U.S. and Afghan forces are bracing for a possible backlash after at least eight Afghan civilians were killed in a military operation in eastern Afghanistan Sunday. Correspondent Benjamin Sand has more from VOA's South Asia bureau in Islamabad.

U.S. military officials in Afghanistan say Sunday's deadly incident was sparked by a suicide bomb attack on an American Marine convoy - not far from the eastern city of Jalalabad.

The Marines say they opened fired after an explosives-packed vehicle rammed their convoy and militants attacked with machine guns.

Spokesman Major Chris Belcher says civilians were killed in the exchange.

"There are reports of death and injuries to Afghan nationals confirmed by Afghan and coalition authorities," Belcher says.

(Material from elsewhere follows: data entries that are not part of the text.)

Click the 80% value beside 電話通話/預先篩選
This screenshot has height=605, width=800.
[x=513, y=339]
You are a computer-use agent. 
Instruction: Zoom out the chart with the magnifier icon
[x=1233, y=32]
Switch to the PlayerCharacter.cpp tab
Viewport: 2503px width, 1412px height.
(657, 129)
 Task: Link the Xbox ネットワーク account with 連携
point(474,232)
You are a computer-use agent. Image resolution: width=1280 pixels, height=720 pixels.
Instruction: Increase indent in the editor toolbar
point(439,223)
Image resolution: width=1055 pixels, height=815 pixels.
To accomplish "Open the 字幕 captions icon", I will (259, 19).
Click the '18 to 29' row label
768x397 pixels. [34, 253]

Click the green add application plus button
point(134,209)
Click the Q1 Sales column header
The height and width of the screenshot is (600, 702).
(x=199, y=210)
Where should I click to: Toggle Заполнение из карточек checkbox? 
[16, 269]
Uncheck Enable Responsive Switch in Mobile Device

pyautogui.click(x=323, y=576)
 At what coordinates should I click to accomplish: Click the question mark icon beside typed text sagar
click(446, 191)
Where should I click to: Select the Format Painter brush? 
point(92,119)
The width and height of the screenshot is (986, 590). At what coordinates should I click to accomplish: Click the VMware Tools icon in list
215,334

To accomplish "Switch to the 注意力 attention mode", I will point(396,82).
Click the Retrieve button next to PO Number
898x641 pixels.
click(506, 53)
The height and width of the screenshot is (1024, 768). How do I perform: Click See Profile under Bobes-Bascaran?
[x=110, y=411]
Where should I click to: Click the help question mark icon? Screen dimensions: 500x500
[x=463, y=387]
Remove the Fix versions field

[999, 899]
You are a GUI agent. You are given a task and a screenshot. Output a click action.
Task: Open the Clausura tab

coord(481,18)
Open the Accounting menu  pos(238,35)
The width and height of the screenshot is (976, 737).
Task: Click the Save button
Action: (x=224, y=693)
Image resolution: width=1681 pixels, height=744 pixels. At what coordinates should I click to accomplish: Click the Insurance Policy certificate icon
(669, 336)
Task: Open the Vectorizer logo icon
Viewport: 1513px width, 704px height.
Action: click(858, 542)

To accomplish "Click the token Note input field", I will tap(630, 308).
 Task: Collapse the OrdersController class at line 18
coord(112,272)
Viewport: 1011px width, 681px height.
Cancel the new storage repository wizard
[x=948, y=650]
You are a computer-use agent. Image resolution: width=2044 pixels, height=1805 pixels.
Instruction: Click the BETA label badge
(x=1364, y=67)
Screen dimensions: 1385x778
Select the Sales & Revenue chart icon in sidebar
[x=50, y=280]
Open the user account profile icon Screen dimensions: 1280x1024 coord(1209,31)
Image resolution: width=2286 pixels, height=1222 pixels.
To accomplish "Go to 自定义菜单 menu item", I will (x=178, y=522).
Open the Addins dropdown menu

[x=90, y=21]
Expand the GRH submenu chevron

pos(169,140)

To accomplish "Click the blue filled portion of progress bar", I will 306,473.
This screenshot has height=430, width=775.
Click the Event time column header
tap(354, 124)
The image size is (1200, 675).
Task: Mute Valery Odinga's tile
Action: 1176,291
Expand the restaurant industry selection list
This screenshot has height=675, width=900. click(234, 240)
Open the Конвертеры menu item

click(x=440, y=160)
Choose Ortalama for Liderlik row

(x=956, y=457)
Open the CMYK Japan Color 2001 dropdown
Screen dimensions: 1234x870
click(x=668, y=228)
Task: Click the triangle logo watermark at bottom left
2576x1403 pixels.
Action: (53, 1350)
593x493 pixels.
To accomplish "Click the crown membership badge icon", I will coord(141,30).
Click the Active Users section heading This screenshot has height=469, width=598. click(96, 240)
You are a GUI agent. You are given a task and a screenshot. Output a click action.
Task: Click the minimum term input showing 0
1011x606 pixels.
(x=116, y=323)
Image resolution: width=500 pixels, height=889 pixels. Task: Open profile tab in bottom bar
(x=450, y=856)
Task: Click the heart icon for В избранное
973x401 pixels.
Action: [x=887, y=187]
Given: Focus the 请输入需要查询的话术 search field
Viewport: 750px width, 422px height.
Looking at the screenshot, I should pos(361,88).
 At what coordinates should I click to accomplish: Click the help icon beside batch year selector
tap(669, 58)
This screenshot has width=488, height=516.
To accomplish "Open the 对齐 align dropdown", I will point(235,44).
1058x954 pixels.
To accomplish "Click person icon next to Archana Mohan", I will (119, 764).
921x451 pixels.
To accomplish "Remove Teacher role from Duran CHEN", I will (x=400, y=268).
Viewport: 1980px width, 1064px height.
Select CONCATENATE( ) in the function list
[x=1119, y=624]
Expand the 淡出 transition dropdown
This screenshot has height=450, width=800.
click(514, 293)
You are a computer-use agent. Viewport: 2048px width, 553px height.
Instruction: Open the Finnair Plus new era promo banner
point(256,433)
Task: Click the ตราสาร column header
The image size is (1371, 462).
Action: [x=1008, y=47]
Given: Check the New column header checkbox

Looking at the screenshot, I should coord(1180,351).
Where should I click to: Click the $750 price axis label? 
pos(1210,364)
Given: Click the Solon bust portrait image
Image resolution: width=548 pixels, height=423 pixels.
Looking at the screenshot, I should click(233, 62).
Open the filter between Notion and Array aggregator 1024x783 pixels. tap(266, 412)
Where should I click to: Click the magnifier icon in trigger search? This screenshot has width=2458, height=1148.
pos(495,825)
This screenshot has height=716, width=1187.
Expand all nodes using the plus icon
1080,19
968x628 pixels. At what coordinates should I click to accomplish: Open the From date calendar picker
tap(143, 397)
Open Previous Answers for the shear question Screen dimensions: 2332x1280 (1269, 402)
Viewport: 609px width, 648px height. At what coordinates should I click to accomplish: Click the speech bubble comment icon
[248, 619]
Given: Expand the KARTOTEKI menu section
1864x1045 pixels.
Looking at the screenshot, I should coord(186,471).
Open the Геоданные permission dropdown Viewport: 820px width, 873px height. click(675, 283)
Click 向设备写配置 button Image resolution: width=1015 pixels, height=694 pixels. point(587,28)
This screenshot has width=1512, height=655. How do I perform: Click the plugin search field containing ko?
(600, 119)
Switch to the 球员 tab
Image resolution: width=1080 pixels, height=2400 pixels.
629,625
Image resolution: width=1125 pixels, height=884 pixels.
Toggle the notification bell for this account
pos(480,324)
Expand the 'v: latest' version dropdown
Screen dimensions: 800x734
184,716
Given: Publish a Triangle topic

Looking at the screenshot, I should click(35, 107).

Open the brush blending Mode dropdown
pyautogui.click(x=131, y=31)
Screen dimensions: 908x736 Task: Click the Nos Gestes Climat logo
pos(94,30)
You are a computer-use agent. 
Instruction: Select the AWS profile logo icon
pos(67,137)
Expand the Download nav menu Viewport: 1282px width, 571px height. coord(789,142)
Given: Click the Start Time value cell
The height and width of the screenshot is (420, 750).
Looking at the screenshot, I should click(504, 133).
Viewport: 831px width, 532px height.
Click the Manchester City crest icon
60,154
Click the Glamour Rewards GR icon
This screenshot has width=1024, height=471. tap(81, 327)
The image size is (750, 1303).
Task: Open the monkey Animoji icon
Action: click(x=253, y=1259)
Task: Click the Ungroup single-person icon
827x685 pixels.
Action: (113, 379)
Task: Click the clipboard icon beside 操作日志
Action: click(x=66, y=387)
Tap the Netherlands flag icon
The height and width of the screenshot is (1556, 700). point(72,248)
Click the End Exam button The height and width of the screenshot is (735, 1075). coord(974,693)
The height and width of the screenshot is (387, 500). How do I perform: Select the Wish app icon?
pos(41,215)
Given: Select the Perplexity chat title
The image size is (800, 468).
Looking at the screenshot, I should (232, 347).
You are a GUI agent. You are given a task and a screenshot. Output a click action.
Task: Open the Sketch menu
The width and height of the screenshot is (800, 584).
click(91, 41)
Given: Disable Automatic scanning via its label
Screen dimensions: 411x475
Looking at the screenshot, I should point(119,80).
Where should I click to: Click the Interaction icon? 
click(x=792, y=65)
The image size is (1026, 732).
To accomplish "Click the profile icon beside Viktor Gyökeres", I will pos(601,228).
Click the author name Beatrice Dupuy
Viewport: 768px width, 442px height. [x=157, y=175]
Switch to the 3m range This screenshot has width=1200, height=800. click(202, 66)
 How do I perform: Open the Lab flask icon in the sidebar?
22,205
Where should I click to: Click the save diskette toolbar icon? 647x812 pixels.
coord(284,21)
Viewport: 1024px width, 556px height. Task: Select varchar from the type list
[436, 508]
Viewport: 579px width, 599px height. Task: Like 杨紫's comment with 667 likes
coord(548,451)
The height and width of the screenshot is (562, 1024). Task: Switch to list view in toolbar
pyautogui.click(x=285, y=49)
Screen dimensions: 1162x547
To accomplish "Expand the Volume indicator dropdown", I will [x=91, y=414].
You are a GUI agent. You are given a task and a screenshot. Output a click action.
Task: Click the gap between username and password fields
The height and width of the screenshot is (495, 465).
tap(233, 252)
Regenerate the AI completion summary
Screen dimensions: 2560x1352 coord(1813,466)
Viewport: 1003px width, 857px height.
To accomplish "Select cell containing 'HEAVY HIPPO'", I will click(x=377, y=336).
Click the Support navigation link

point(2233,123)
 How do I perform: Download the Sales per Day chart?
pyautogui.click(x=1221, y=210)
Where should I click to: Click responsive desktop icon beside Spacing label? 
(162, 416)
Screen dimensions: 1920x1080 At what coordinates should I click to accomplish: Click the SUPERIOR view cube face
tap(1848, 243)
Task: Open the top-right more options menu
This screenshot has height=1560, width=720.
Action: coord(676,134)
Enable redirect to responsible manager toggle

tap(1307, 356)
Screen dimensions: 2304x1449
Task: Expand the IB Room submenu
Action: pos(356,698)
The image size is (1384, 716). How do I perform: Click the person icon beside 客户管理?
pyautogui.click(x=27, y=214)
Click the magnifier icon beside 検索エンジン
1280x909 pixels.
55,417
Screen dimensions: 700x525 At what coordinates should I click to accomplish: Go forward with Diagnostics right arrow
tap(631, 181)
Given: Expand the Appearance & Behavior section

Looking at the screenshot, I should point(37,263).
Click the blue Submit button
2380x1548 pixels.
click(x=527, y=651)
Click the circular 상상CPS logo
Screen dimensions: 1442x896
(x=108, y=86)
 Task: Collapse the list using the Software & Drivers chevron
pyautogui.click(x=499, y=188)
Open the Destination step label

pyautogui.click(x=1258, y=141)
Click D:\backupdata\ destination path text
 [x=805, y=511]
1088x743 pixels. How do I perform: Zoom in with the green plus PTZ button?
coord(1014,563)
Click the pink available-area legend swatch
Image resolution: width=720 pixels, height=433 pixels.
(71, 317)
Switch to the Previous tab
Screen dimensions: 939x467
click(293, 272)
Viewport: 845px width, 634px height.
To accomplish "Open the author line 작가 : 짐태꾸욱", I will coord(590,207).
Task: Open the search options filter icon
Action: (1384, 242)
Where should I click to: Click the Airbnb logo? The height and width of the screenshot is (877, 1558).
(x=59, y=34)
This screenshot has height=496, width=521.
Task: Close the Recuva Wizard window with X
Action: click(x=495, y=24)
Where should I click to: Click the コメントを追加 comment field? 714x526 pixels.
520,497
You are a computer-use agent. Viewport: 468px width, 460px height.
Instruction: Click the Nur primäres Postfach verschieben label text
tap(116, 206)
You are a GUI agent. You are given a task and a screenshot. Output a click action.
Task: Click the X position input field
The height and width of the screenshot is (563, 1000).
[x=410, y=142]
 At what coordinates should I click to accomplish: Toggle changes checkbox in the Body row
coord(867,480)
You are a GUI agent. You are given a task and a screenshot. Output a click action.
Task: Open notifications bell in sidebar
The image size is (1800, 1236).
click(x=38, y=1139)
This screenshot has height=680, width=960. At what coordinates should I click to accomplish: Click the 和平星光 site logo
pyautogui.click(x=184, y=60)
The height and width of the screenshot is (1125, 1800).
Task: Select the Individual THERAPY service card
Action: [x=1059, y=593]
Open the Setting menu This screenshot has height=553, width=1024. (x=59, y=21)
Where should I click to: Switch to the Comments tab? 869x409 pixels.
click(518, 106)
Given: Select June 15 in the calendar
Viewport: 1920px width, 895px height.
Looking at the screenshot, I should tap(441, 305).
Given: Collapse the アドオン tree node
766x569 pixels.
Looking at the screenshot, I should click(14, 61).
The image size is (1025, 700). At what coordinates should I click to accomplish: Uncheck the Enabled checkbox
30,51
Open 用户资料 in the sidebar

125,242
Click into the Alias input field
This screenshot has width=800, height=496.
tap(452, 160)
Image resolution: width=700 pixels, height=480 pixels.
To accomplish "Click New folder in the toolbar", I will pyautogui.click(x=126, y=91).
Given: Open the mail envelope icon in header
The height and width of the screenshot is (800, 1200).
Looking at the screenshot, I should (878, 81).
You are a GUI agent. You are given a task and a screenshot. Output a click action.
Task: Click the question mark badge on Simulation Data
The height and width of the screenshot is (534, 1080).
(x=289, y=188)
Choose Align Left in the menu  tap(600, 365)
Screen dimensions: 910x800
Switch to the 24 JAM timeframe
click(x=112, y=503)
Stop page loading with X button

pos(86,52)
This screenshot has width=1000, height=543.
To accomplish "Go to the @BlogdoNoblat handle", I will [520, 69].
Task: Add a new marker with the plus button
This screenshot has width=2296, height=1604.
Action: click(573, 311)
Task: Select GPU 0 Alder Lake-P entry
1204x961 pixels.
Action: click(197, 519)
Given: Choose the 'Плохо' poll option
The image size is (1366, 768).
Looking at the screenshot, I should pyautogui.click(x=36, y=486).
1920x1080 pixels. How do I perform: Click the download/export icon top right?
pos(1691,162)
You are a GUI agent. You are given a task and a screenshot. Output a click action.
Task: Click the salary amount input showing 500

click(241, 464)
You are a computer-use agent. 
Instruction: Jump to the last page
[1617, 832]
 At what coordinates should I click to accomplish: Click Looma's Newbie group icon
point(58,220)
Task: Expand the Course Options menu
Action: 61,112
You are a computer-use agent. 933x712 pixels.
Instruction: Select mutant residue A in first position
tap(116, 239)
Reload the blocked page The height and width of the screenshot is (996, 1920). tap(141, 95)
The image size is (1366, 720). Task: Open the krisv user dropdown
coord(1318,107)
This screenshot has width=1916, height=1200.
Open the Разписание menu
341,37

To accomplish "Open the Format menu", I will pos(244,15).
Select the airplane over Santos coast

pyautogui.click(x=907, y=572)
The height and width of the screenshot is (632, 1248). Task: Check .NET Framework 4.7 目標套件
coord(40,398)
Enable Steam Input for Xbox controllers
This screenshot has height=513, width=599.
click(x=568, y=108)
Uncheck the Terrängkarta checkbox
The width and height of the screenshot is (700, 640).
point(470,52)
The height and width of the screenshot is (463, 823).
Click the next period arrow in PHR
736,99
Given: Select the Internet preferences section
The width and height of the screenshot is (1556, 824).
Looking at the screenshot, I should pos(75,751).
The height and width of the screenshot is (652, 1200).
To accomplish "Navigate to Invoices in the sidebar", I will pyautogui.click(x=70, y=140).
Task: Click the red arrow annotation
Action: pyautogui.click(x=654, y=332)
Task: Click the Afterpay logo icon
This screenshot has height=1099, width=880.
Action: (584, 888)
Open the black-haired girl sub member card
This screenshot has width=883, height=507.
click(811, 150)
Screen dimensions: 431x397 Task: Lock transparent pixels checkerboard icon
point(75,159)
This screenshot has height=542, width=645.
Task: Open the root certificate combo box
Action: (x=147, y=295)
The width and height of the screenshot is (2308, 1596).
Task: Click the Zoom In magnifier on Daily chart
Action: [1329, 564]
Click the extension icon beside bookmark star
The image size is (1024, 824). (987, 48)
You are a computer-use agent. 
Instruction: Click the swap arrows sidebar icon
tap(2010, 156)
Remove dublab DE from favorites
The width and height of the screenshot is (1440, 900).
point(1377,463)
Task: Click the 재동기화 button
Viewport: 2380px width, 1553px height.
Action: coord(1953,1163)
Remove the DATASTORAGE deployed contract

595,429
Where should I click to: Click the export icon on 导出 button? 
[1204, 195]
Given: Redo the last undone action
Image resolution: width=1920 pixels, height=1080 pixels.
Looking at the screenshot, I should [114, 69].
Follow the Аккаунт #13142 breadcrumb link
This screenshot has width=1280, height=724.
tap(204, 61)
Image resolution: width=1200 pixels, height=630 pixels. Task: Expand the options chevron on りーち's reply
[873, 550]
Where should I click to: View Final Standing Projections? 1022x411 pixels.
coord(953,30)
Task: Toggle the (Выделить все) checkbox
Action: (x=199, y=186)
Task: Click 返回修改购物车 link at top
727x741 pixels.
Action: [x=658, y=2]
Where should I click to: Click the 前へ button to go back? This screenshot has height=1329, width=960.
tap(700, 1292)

Local eyewitnesses say American soldiers fired indiscriminately into groups of Afghan cars and pedestrians as they tried to escape the area.

Protests erupted almost immediately in the region and troops are braced for angry demonstrations.

Afghan President Hamid Karzai has repeatedly denounced U.S. and coalition military action that harms civilians. It is a major concern for Afghans who have endured more than three decades of foreign invasion and civil unrest.

U.S. and NATO troops are in Afghanistan to provide security and fight a militant insurgency by the former Taleban - which was ousted from power in 2001 for helping al-Qaida terrorists.